Kompas dalam rubrik politik dan hukum (Rabu, 9/2/2022) menggarisbawahi perlunya pembuatan undang-undang dengan partisipasi bermakna. Agar tak muncul lagi pertanyaan Bivitri Susanti, legislasi untuk siapa?
Oleh
Bharoto
·2 menit baca
Menurut putusan Mahkamah Konstitusi dalam uji formil Undang-Undang Nomor 11 Tahun 2020 tentang Cipta Kerja, undang-undang itu inkonstitusional bersyarat.
Sebagai masyarakat awam, saya kurang paham apa maknanya. Namun, ada hal menarik seperti ditulis Denny Indrayana (Kompas, 3/12/2021) bahwa MK akhirnya sadar, banyak praktik manipulasi partisipasi publik.
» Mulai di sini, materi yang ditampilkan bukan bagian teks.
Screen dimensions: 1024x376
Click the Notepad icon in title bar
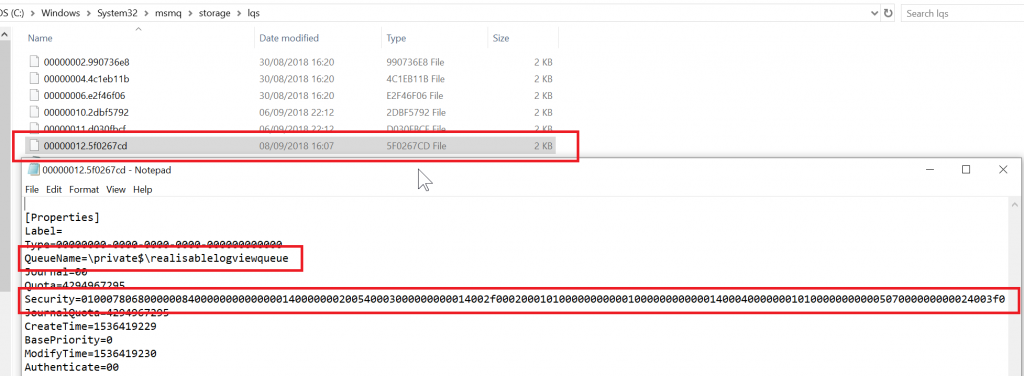pyautogui.click(x=33, y=170)
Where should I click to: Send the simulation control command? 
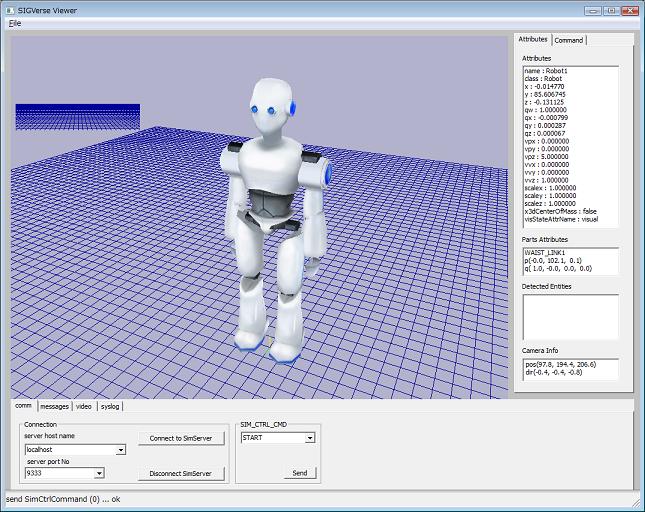click(299, 473)
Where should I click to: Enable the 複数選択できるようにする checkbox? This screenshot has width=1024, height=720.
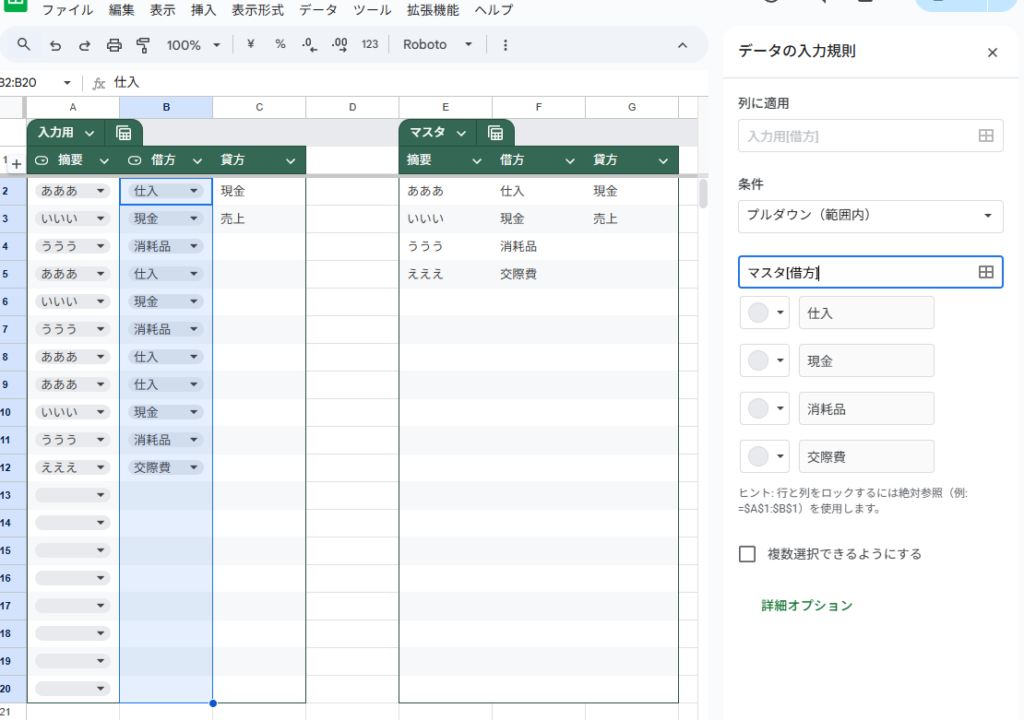point(747,554)
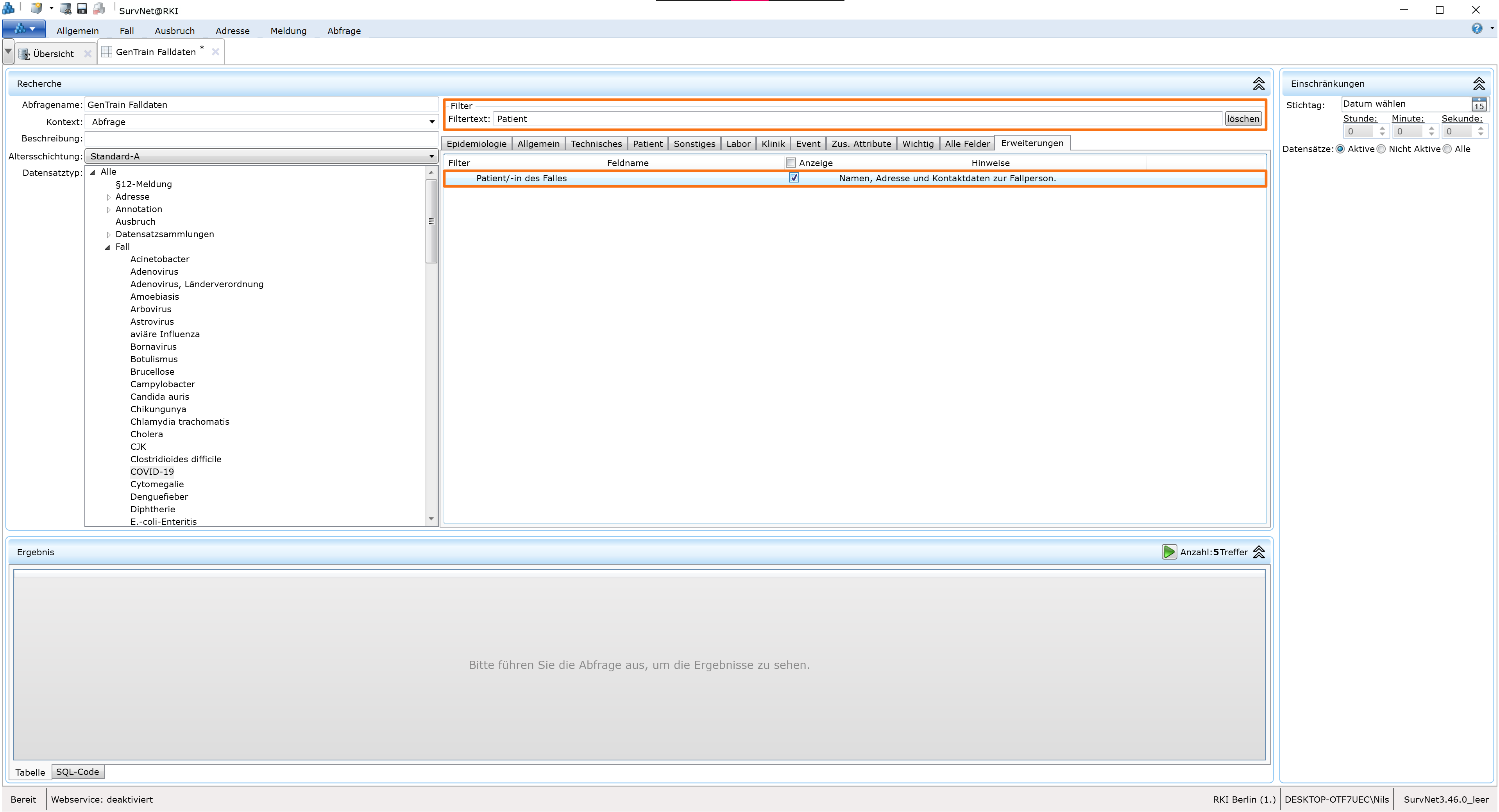The width and height of the screenshot is (1499, 812).
Task: Switch to SQL-Code result view
Action: pyautogui.click(x=77, y=772)
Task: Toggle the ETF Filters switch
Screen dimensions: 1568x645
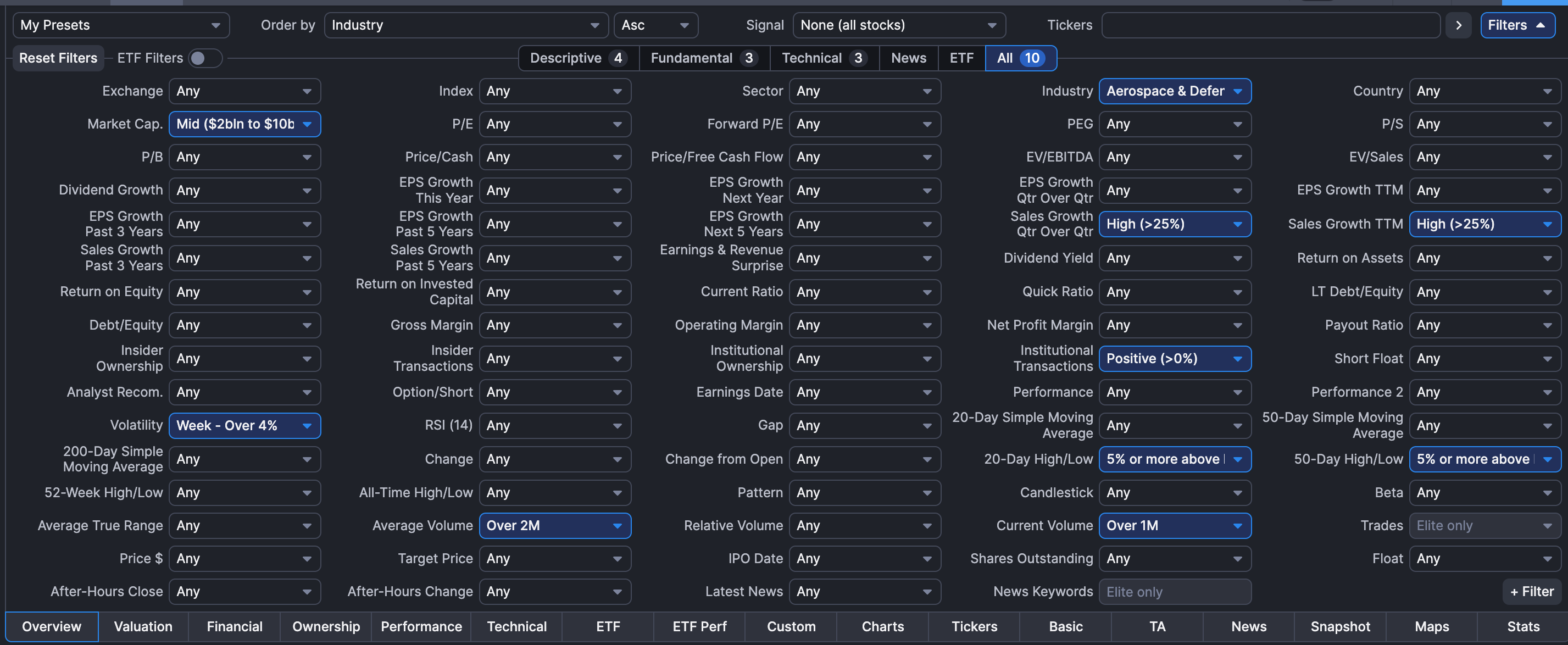Action: point(204,58)
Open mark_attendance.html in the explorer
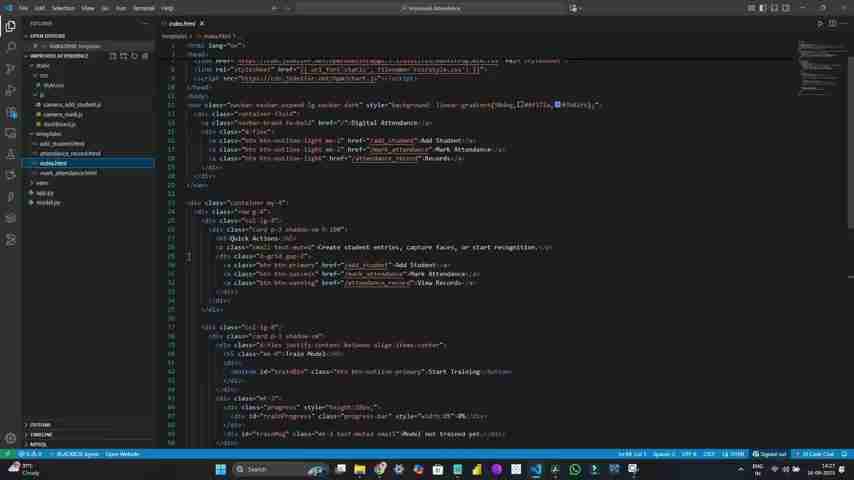Viewport: 854px width, 480px height. pos(68,173)
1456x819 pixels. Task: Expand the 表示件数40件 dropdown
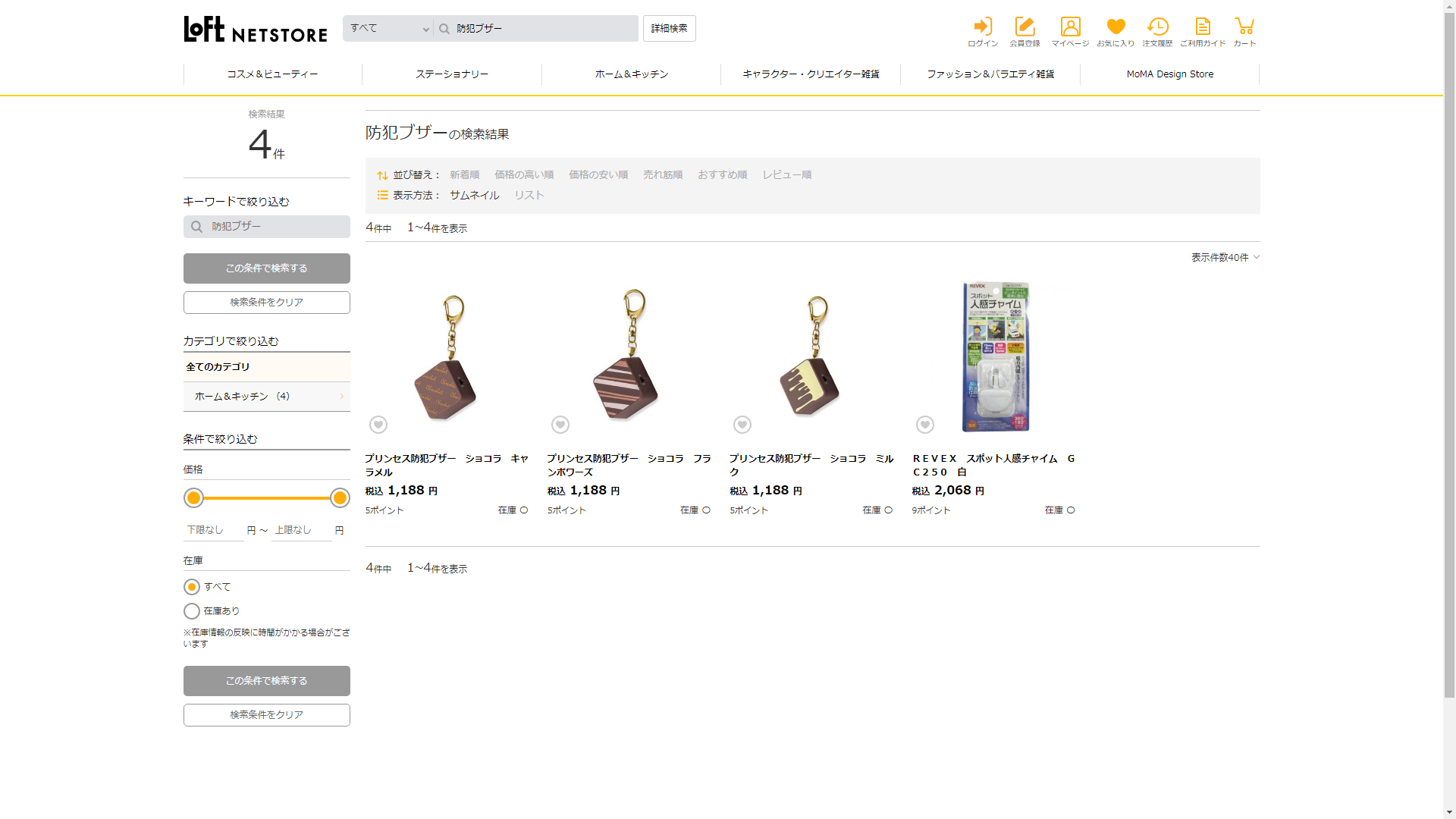pyautogui.click(x=1225, y=258)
Seharusnya partisipasi publik benar-benar bermakna dalam proses pembuatan undang-undang. UU Cipta Kerja dibuat dalam waktu sembilan bulan, tebal 1.200 halaman dan dengan mengubah 78 undang-undang lain.
Ada lagi undang-undang ibu kota negara. Undang-undang ini disahkan dalam waktu 48 hari dan kini menuai pro dan kontra. Jajak pendapat (Kompas, 31/1/2022) menunjukkan, hampir 60 persen responden tidak mengetahui bahwa undang-undang itu telah disahkan DPR.
Ada benang merah yang dapat ditarik dari pembuatan kedua undang-undang itu, yaitu partisipasi bermakna dari publik kurang optimal. Ini mengingat waktu yang relatif singkat dalam proses pembuatan keduanya.
Ada tiga persyaratan yang harus dipenuhi agar partisipasi masyarakat bermakna (meaningful participation). Hak untuk didengarkan, hak untuk dipertimbangkan, dan hak untuk mendapatkan penjelasan atau jawaban atas pendapat yang diberikan.
Bivitri Susanti dalam rubrik analisis publik (Kompas, 6 Januari 2022) mengatakan, sistem presidensial di Indonesia dengan banyak partai bisa memunculkan presiden yang terlalu kuat dan legislatif lemah. Ini berbahaya karena ada kecenderungan kekuasaan mayoritas yang sangat kuat. Proses check and balance menjadi sulit terwujud, termasuk dalam pembuatan undang-undang.
Indonesia dengan jumlah dan keragaman penduduk besar tidak mudah mengakomodasi semua pihak. Namun, pemerintah dan DPR merasa telah mendengarkan masukan dan melibatkan berbagai elemen masyarakat.
Kompas dalam rubrik politik dan hukum (Rabu, 9/2/2022) menggarisbawahi perlunya pembuatan undang-undang dengan partisipasi bermakna. Agar tak muncul lagi pertanyaan Bivitri Susanti, legislasi untuk siapa?